Global coupled sea ice-ocean state estimation

We study the impact of synthesizing ocean and sea ice concentration data with a global, eddying coupled sea ice-ocean configuration of the Massachusetts Institute of Technology general circulation model with the goal of reproducing the 2004 three-dimensional time-evolving ice-ocean state. This work builds on the state estimation framework developed in the Estimating the Circulation and Climate of the Ocean consortium by seeking a reconstruction of the global sea ice-ocean system that is simultaneously consistent with (1) a suite of in situ and remotely-sensed ocean and ice data and (2) the physics encoded in the numerical model.
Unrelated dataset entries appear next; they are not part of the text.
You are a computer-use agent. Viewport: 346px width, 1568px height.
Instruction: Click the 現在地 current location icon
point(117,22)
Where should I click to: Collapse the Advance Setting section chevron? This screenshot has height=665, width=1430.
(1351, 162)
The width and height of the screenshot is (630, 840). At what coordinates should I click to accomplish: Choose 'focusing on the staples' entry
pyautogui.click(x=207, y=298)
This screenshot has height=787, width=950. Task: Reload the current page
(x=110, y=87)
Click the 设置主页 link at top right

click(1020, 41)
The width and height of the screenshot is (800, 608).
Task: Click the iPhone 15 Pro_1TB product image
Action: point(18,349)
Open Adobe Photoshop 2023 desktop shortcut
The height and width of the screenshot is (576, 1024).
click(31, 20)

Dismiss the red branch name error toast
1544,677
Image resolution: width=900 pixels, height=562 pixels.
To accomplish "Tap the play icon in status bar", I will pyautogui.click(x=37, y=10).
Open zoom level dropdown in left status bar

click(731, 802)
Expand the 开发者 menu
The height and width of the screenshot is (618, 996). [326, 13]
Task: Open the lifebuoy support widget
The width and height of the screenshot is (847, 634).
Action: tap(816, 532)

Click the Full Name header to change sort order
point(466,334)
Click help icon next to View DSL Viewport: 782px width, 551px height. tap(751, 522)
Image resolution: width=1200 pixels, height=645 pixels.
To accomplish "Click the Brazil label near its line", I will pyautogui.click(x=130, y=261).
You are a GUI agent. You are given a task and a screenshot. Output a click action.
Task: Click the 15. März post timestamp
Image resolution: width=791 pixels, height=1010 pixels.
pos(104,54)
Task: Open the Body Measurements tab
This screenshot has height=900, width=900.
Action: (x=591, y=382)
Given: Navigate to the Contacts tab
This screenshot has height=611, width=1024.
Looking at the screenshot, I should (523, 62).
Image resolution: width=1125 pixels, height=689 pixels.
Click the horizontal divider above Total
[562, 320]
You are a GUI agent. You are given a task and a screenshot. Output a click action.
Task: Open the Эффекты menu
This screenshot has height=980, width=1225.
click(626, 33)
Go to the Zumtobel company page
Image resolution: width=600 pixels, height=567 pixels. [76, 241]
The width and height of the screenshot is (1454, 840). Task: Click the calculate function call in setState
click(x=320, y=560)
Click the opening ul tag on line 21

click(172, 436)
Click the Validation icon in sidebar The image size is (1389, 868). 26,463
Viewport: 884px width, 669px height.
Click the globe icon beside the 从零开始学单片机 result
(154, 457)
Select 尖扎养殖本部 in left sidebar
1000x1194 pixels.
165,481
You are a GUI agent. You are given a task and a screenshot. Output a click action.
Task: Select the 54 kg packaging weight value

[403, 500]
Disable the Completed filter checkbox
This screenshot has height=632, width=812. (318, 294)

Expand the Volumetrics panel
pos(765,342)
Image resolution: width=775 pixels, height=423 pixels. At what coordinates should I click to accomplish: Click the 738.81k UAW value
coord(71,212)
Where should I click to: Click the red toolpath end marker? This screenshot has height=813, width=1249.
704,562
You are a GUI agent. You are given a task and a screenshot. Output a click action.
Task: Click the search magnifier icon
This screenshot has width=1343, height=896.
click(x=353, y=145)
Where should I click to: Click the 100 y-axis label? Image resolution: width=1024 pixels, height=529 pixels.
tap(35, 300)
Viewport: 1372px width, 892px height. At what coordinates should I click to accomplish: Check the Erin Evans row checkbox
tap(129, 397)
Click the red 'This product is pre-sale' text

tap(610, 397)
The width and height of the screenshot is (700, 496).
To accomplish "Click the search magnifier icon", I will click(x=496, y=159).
This dual consistency is successfully achieved here by adjusting only the model’s initial hydrographic state and its atmospheric boundary conditions such that misfits between the model and data are minimized in a least-squares sense. We show that synthesizing both ocean and sea ice concentration data is required for the model to adequately reproduce the observed details of the sea ice annual cycle in both hemispheres. Surprisingly, only modest adjustments to our first-guess atmospheric state and ocean initial conditions are necessary to achieve model-data consistency, suggesting that atmospheric reanalysis products remain a leading source of errors for sea ice-ocean model hindcasts and reanalyses. The synthesis of sea ice data is found to ameliorate misfits in the high latitude ocean, especially with respect to upper ocean stratification, temperature, and salinity. Constraining the model to sea ice concentration modestly reduces ICESat-derived Arctic ice thickness errors by improving the temporal and spatial evolution of seasonal ice. Further increases in the accuracy of global sea ice thickness in the model likely require the direct synthesis of sea ice thickness data.